[Start RECORDS PROVIDED]
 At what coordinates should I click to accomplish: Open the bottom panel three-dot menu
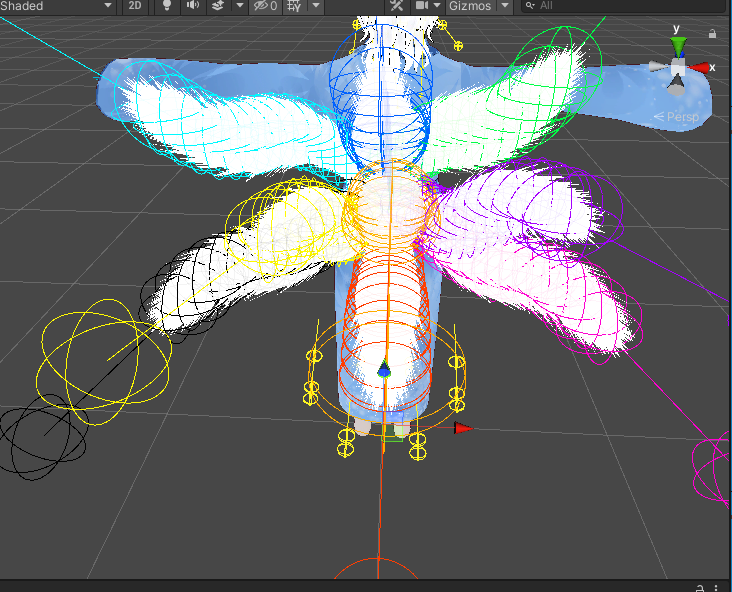click(718, 587)
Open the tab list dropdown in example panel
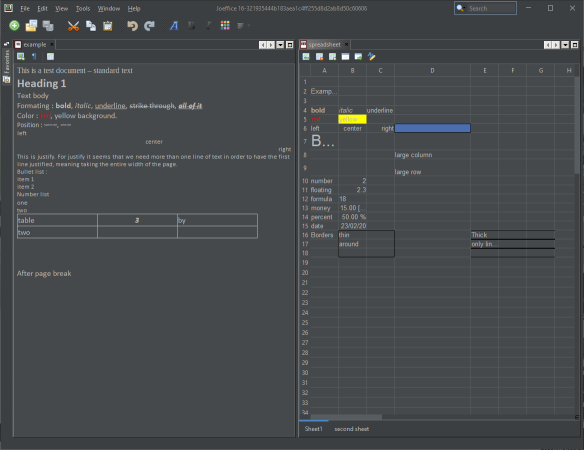The width and height of the screenshot is (584, 450). 280,45
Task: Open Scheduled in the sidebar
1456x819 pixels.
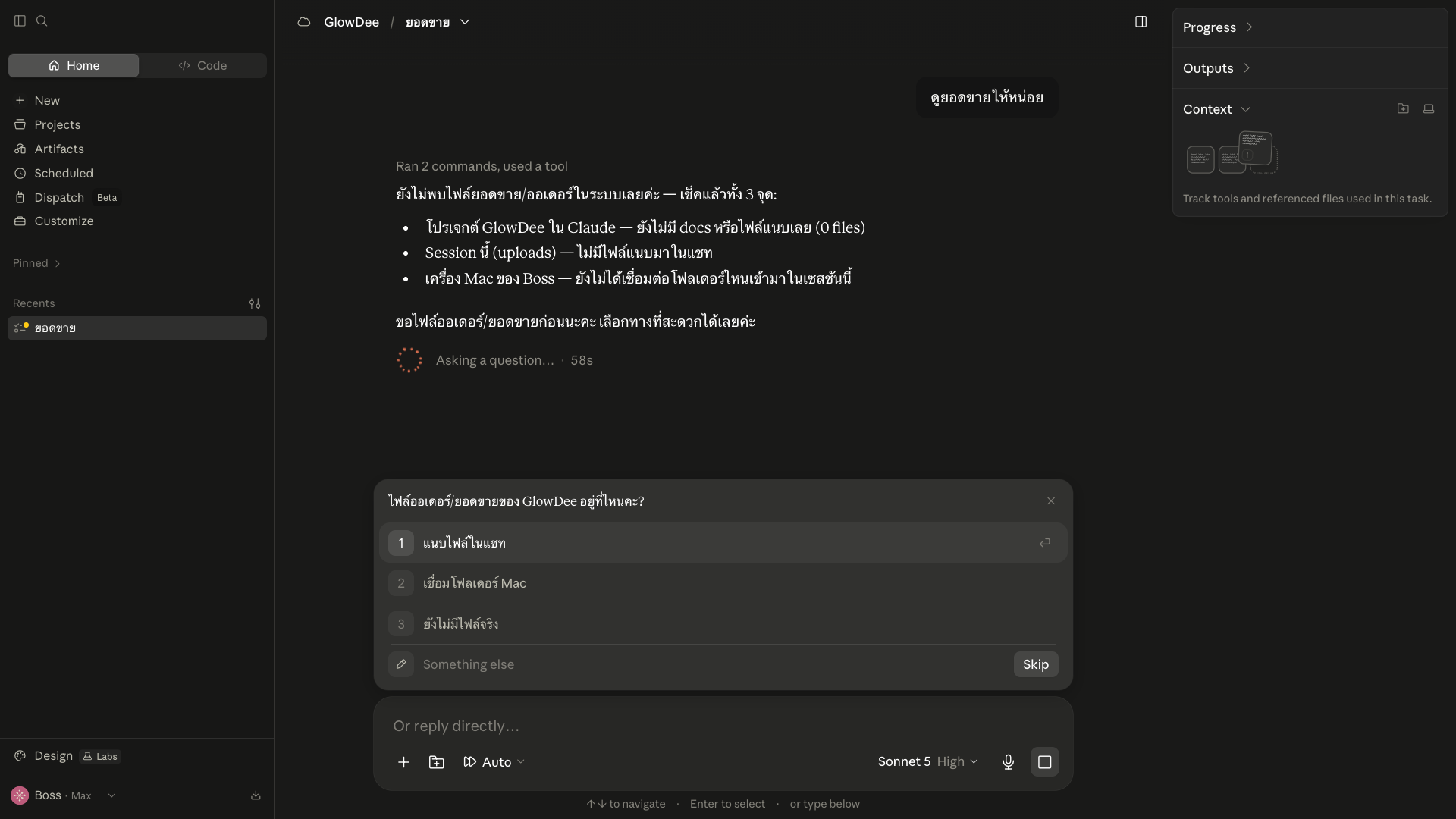Action: tap(63, 173)
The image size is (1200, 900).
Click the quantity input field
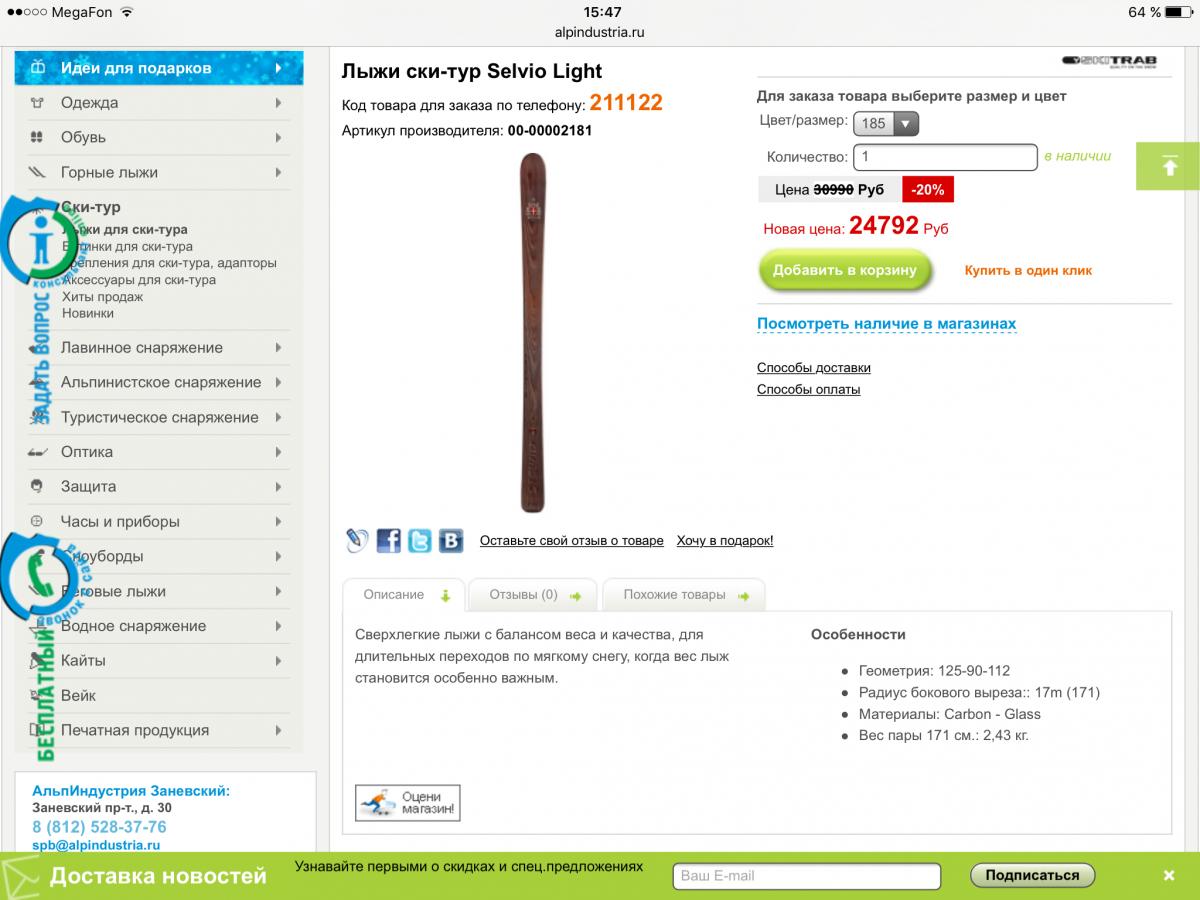(x=945, y=157)
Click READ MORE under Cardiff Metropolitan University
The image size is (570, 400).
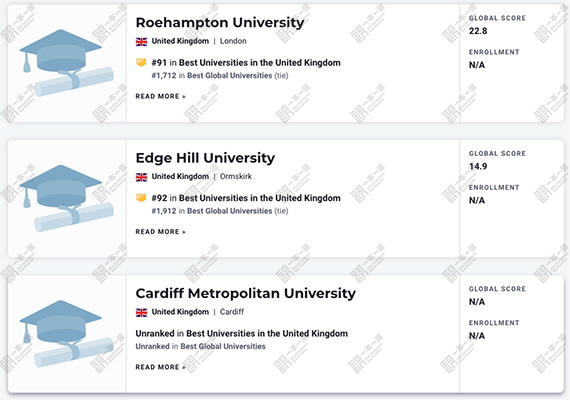point(161,367)
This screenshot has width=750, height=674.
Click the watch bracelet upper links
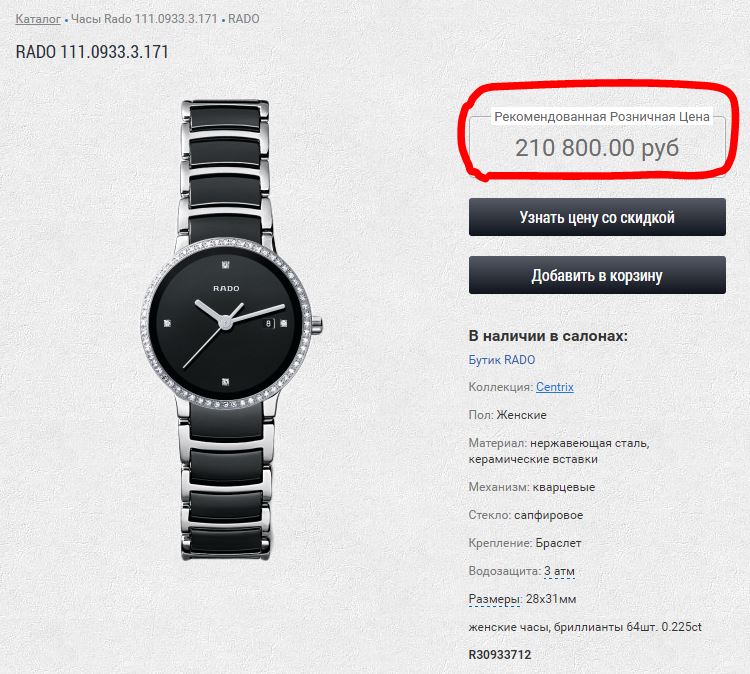click(225, 170)
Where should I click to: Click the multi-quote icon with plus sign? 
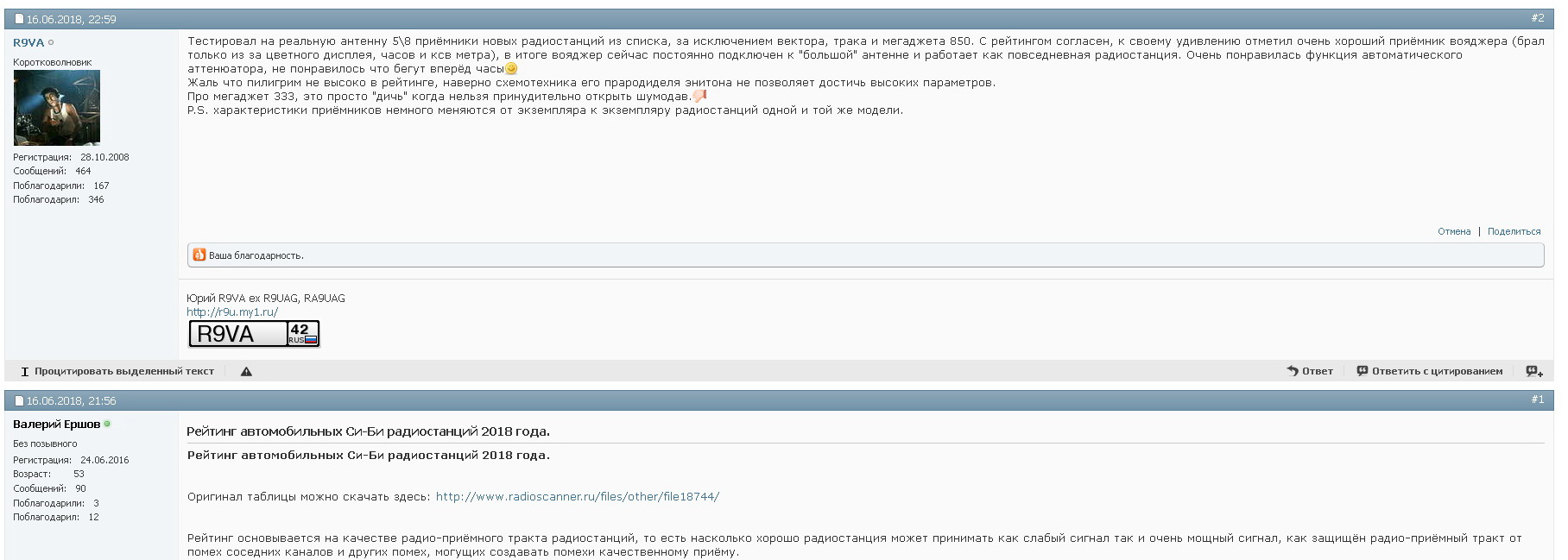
[End RECORDS PROVIDED]
DESCRIPTION OF THE TASK: Retype all of the rows above line for line, leaving out the pictures.

REPLY TO THE TASK:
 At what coordinates should I click to accomplish: Open the bottom panel three-dot menu
click(718, 587)
Open the tab list dropdown in example panel
The width and height of the screenshot is (584, 450). 280,45
Task: Open Scheduled in the sidebar
1456x819 pixels.
Action: tap(63, 173)
The image size is (1200, 900).
Click the quantity input field
(x=945, y=157)
Click READ MORE under Cardiff Metropolitan University
The image size is (570, 400).
point(161,367)
This screenshot has width=750, height=674.
Click the watch bracelet upper links
click(225, 170)
Where should I click to: Click the multi-quote icon with plus sign? 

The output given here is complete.